_CONSIGNE:_ Recopiez fidèlement la partie des enregistrements qui commence au tout début et se termine par la ligne contenant « Action: [59, 449] », les deux extrémités comprises. Ne transcrivez que ces lignes.

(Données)
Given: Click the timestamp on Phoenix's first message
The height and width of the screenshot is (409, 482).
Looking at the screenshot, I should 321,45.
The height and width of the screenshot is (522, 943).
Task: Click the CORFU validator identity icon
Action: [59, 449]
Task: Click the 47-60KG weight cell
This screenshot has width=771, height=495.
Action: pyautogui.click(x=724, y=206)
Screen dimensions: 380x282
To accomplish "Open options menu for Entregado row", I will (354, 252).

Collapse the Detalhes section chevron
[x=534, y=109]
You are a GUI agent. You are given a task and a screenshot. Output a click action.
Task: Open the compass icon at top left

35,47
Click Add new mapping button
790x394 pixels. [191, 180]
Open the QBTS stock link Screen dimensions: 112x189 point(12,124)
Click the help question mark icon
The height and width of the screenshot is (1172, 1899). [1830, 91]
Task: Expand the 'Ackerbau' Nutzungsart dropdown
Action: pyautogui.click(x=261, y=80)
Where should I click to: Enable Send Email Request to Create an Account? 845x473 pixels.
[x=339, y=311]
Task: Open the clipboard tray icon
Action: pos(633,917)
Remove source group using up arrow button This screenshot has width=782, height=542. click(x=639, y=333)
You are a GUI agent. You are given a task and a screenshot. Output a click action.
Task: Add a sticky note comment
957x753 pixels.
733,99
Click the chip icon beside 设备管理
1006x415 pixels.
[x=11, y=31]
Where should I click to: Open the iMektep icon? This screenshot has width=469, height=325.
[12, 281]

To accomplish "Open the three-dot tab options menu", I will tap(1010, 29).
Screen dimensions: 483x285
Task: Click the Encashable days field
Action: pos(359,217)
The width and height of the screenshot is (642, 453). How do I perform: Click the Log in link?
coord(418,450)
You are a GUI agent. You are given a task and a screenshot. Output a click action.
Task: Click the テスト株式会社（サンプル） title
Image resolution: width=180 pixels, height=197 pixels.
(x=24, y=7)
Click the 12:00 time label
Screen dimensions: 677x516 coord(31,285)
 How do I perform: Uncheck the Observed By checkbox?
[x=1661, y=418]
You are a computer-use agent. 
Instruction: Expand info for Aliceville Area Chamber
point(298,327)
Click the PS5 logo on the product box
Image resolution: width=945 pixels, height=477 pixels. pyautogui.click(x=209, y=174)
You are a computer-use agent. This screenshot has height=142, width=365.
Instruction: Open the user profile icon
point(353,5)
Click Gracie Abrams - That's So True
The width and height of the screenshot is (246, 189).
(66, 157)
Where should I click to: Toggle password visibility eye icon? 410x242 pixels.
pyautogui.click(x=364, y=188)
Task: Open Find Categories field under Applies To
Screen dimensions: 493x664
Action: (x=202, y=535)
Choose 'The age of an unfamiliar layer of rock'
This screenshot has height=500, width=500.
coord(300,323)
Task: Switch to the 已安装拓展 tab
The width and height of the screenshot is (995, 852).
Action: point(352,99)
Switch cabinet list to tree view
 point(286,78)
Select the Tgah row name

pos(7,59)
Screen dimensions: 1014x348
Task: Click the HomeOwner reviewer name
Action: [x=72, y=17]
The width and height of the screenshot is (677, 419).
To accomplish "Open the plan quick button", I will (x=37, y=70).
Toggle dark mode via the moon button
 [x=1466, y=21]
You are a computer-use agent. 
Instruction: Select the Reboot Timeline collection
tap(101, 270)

_RÉPONSE ATTENDUE:_
Given: Click the timestamp on Phoenix's first message
The height and width of the screenshot is (409, 482).
Looking at the screenshot, I should 321,45.
The height and width of the screenshot is (522, 943).
Task: Click the CORFU validator identity icon
Action: [59, 449]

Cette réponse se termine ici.